I have just finished reading When Breath Becomes Air, Paul Kalanithi’s memoir about dying. And living. It’s a beautiful book, with a stunningly honest and eloquent epilogue written by his wife, after his death. As I was reading, and reflecting on my husband’s questions, it came to me why.

Death is life. When we come to grips, really come to grips, with the fact that our time is finite, we choose differently. What is important? Who is important? If I were to die in the next year, how would I spend my time? Who would I spend my time with? There is nothing so clarifying than contemplating those questions. If my husband, my children, my father, my friends were to die in the next year, have I told them how much I love them? Have we spent our time together the way we want to? Have I asked all the questions? Have I answered all their questions?

As with all books, I connect with the character or the narrator or the author. These books about tragedy and loss, I imagine it happening to me and am of course overwhelmed with intense emotion. These books elicit profound feeling. Through loss and grief, one feels acutely the full range of emotions that makes us feel alive, including love and connection and joy.

It was different than when I was young, devouring first Nancy Drew and then Jane Austen, reading for hours on end, learning how to live and to be a woman. Then, reading was an escape from boredom, anxiety, depression, loneliness. It was an education, an outlet for my imagination. I wanted to be a plucky, adventurous outspoken girl, like my favorite heroines, instead of a quiet and reflective and cautious/sensitive soul. It was a way of understanding the world.
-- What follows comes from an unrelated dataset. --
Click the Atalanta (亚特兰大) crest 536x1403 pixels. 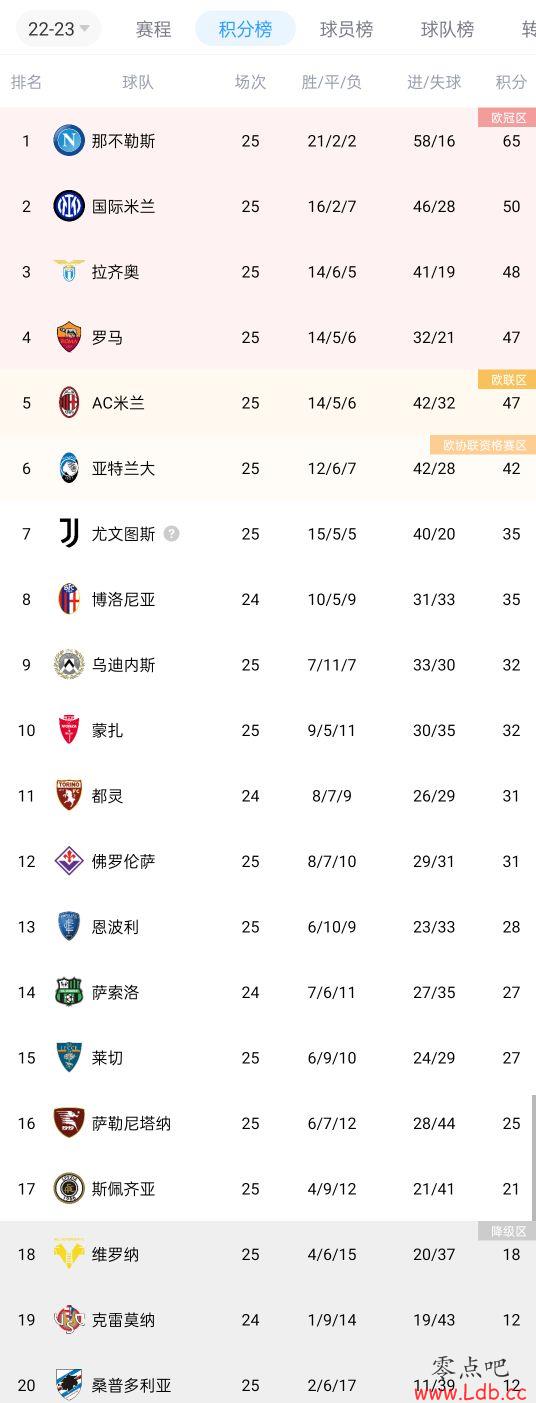(x=69, y=468)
As I’ve gotten older, I’ve become less interested in escaping and intensely interested in real life. I find it almost impossible to read fiction. A troublesome evolution that I blame on my anxiety and the distractions offered by social media. As an English Major, I place great value on literature. I seem to no longer have the patience or the ability to focus on long and complicated novels unless they feature modern-day contemporary women I can identify with or dark and terrifying-to-imagine futuristic scenarios about the apocalypse, such as Cormac McCarthy’s The Road.

The pile (PILE!) of books by my bed expands to include a myriad of genres including books about Yoga and spirituality, books about cooking and eating, inspiring memoirs, self-help, books my son is reading for school, and fascinating non-fiction. But it’s the books that remind me that life is precious, time is short, and people are what matter that take my breath away.

P.S. I took my husband’s advice and am now reading All The Light We Cannot See, by Anthony Doerr.  It is absorbing and immersive, just the way I like my fiction. Maybe I haven’t lost my love of novels after all.